HOW TO MAKE PICADILLO WITH FLOUR TORTILLAS
Picadillo is a traditional dish served for supper in Mexico. It is a simple dish that requires few ingredients and can be prepared quickly. A tomato sauce is going to be cooked with some ground meat and potatoes. If you want to make a whole dinner out of this recipe, serve it over some rice and some fresh flour tortillas.
This time-honored dish of ground beef and potatoes is sure to bring back fond memories. This is one of those recipes that can be altered in about every way imaginable, and every cook has a unique technique for preparing it. It is like eating a hug in a bowl. It is a simplified version of the original recipe. If you have some ideas of the different ways you can easily customize it, you will be able to make it work perfectly for you and your family.
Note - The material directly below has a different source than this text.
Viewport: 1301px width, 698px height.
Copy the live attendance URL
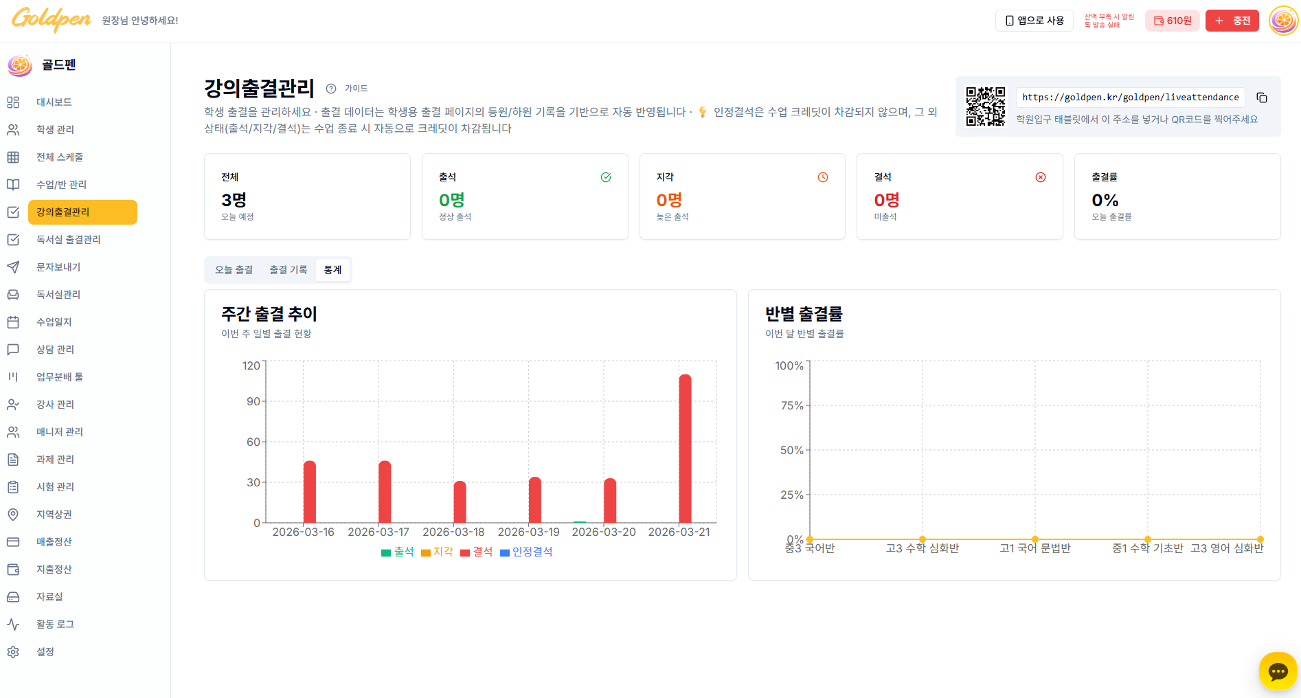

This recipe is easily adaptable to accommodate your favorite variants; for example, you may use peas and carrots, or any other vegetable of your choosing. Alternately, if you like a spicier dish, you may substitute jalapeño or another kind of chili for the bell pepper.
THE INGREDIENTS LIST:
Ground beef; I used 500 grams.
½ Cup.Of diced onion.
A diced green bell pepper.
2 large diced potatoes.
4 cloves.Of garlic – minced.
Tomato sauce; I used a 200 grams jar.
1½ Cups.Of beef broth.
¼ small spoon.Of ground black pepper.
1 small spoon.Of ground cumin.
1 small spoon.Of ground coriander.
1 or 2 bay leaves.
Heat a large pan over medium heat, and add ground meat. While it cooks over medium heat, split up the meat into little pieces. Cook until the outside is mostly browned, then remove the fat and return the pan to heat.
Add potatoes, chopped onion, and diced green bell pepper to the dish. Cooking should be continued over medium heat until the onion and peppers have become more pliable. After adding the garlic and continuing to simmer for another 30 seconds.
Add the tomato sauce as well as the beef broth. Add in the seasonings: cumin, salt, and pepper, along with coriander and cumin. Give everything a good stir. Add bay leaf.
Bring mixture to a simmer, then cover and continue cooking for another 10 minutes.
Take the lid off, give everything a good stir, and leave it off for another 10 minutes, or until the potatoes are mushy and most of the liquid has evaporated.
Serve while still heated with rice and flour tortillas.
I REALLY HOPE YOU’LL ENJOY THIS MEXICAN DISH!!